§ Given problem
Copy out every line of the listing below word for word, leaving out the pictures.

Collection entries
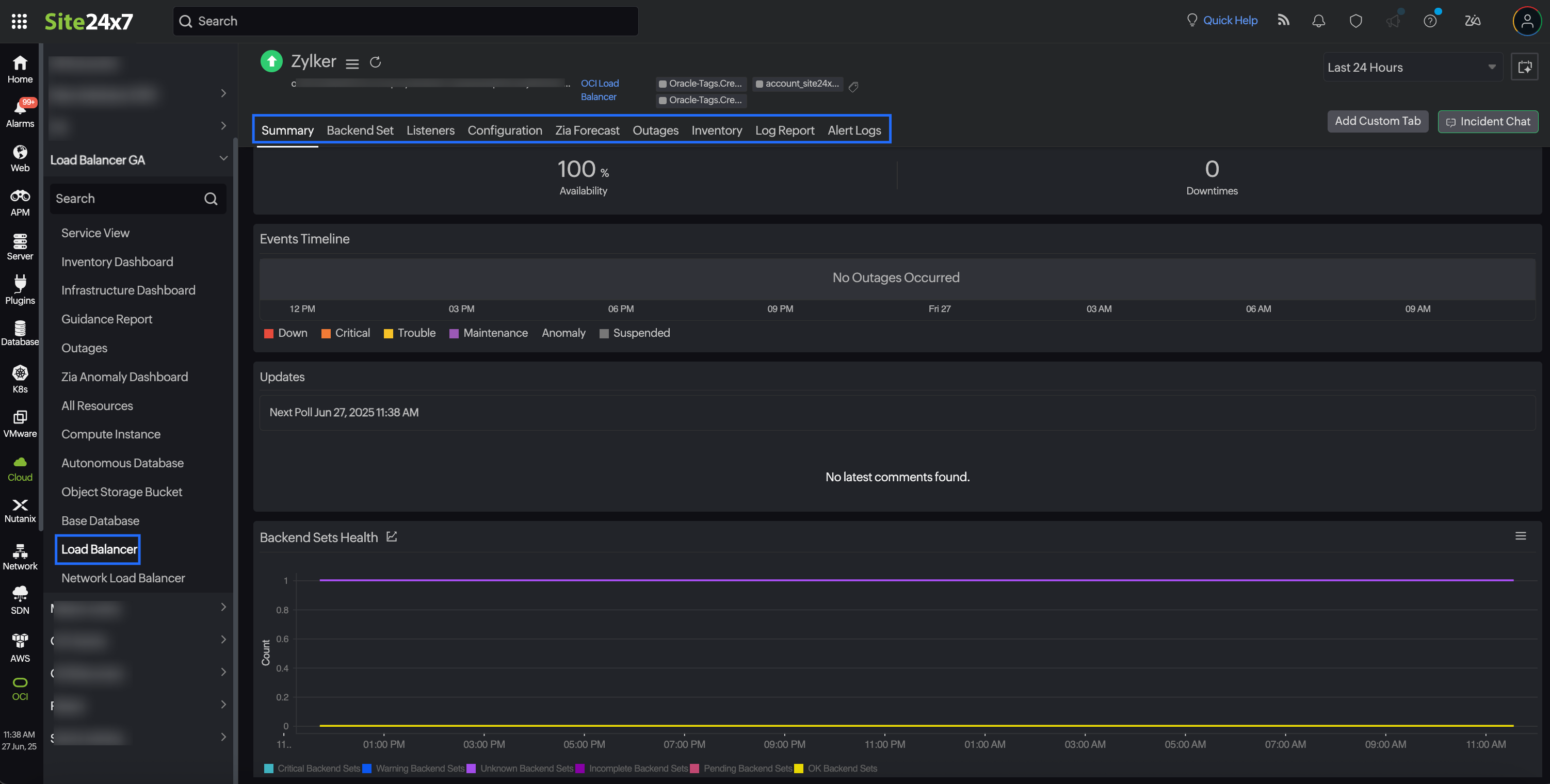Click the Add Custom Tab button
1550x784 pixels.
pos(1377,121)
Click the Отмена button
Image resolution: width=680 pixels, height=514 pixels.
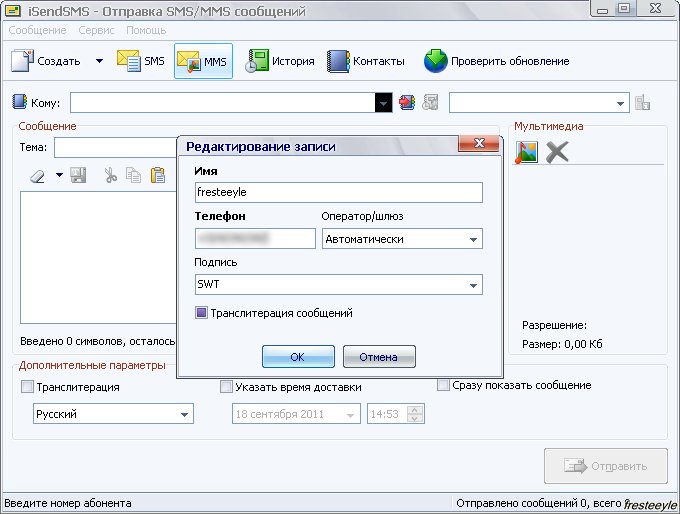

§ The answer
Click the Add Custom Tab button
1550x784 pixels.
pos(1377,121)
Click the Отмена button
Image resolution: width=680 pixels, height=514 pixels.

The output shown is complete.